▶ _Assignment_
With the line that contains "Given: Open the Admin page" as the final line, return every line from the start of the data below exactly.

▶ _Supplied records_
──────────

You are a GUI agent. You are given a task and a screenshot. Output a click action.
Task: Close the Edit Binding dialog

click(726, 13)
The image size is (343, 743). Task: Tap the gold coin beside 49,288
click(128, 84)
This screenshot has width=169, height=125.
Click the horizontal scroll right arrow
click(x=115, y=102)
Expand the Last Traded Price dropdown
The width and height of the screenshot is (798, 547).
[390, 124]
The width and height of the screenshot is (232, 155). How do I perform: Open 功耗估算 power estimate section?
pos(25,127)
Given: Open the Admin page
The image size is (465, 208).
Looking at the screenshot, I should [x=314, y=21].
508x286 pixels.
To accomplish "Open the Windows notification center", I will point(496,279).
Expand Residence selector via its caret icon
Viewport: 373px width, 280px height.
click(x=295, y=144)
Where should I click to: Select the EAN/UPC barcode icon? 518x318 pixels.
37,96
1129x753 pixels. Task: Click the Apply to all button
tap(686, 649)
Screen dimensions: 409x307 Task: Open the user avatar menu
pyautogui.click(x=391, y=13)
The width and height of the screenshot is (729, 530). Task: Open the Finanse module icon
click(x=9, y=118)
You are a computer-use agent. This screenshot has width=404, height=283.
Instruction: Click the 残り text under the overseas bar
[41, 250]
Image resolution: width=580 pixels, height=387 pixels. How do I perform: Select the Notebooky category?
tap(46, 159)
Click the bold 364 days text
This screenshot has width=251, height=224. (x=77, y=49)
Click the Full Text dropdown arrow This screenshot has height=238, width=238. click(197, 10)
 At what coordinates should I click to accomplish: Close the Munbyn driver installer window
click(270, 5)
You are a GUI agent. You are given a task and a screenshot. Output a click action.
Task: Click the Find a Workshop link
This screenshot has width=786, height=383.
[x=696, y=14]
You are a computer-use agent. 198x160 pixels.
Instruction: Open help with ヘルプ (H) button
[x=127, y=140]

──────────

▶ _Result of this exercise_
You are a GUI agent. You are given a task and a screenshot. Output a click action.
Task: Close the Edit Binding dialog

click(726, 13)
The image size is (343, 743). Task: Tap the gold coin beside 49,288
click(128, 84)
This screenshot has width=169, height=125.
Click the horizontal scroll right arrow
click(x=115, y=102)
Expand the Last Traded Price dropdown
The width and height of the screenshot is (798, 547).
[390, 124]
The width and height of the screenshot is (232, 155). How do I perform: Open 功耗估算 power estimate section?
pos(25,127)
Given: Open the Admin page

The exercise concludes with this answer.